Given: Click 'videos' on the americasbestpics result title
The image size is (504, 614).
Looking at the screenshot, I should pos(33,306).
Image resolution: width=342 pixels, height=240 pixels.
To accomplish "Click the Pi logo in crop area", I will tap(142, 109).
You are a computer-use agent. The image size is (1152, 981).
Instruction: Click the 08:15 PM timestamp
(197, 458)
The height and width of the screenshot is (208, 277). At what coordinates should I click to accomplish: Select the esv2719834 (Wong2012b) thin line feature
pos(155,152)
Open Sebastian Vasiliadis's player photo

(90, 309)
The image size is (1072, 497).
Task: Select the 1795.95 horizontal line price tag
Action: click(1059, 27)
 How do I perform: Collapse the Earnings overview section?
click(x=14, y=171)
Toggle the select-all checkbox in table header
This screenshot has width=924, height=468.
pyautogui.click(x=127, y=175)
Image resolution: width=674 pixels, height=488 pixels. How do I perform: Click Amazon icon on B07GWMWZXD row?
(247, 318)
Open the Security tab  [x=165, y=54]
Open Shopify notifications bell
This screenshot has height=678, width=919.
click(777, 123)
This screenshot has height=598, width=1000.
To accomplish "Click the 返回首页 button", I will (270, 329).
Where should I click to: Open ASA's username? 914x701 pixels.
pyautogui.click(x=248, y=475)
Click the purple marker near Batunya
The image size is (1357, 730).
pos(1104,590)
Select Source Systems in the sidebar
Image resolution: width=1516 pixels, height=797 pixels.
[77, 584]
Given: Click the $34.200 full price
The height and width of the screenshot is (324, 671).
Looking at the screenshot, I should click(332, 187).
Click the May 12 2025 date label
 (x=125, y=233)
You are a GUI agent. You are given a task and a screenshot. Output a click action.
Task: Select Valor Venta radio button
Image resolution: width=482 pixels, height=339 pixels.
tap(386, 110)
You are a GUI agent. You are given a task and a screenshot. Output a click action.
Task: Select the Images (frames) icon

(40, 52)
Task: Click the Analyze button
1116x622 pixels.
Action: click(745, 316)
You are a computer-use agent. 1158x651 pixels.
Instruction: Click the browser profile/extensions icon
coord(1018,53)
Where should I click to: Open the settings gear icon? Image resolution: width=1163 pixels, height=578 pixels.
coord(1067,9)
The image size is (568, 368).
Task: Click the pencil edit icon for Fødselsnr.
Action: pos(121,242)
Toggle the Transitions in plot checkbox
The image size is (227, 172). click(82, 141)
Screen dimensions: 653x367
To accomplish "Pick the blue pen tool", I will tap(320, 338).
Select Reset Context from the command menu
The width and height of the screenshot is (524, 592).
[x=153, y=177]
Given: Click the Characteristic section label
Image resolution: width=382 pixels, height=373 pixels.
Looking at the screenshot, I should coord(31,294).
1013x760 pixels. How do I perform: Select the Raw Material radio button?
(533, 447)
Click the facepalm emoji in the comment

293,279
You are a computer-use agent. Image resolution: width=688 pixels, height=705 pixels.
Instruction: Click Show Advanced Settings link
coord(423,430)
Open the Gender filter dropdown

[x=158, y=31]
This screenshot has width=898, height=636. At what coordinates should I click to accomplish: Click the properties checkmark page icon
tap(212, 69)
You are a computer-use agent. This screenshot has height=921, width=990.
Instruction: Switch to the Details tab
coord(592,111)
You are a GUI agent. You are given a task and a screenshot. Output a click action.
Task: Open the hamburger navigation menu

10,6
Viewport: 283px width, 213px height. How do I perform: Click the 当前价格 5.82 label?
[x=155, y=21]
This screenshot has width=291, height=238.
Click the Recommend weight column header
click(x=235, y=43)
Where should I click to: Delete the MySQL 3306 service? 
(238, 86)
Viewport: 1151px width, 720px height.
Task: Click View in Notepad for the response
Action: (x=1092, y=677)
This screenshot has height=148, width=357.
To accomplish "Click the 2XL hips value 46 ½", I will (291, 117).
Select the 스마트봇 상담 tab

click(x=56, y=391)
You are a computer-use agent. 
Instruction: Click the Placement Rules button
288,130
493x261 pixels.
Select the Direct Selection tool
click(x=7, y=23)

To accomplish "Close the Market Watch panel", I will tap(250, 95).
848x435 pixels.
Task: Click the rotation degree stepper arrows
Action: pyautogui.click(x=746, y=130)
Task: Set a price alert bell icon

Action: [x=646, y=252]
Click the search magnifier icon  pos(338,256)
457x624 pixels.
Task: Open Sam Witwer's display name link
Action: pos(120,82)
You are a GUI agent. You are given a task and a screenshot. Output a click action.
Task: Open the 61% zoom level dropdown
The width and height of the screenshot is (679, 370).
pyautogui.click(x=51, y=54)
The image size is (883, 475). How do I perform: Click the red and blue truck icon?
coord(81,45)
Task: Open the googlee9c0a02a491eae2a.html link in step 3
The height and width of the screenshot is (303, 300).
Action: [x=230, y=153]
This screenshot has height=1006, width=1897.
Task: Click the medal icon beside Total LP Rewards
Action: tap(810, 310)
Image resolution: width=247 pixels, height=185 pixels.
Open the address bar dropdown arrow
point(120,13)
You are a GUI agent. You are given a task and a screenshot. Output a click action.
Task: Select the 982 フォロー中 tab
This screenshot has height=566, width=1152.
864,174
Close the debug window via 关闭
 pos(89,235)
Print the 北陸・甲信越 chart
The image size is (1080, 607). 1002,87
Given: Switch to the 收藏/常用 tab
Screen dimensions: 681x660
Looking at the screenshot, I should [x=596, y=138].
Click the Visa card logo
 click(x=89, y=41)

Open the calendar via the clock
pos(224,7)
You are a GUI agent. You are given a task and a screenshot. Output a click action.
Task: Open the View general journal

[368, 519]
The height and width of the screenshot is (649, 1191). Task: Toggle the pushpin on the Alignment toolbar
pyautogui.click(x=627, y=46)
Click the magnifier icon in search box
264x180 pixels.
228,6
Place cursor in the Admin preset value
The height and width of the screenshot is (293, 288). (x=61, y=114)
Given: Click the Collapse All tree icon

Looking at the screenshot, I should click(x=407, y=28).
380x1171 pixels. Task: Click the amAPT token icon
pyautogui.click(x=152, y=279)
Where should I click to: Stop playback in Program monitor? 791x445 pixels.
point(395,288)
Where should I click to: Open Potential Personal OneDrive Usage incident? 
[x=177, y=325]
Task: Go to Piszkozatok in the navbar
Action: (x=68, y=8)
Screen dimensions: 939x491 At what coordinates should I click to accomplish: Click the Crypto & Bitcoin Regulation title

================================

Go through the entries above and report each line with the string "computer" in it.

EXERCISE RESULT:
You are a computer-use agent. The image size is (1152, 981).
You are a computer-use agent. 1158x651 pixels.
You are a computer-use agent. Image resolution: width=688 pixels, height=705 pixels.
You are a computer-use agent. This screenshot has height=921, width=990.
You are a computer-use agent. 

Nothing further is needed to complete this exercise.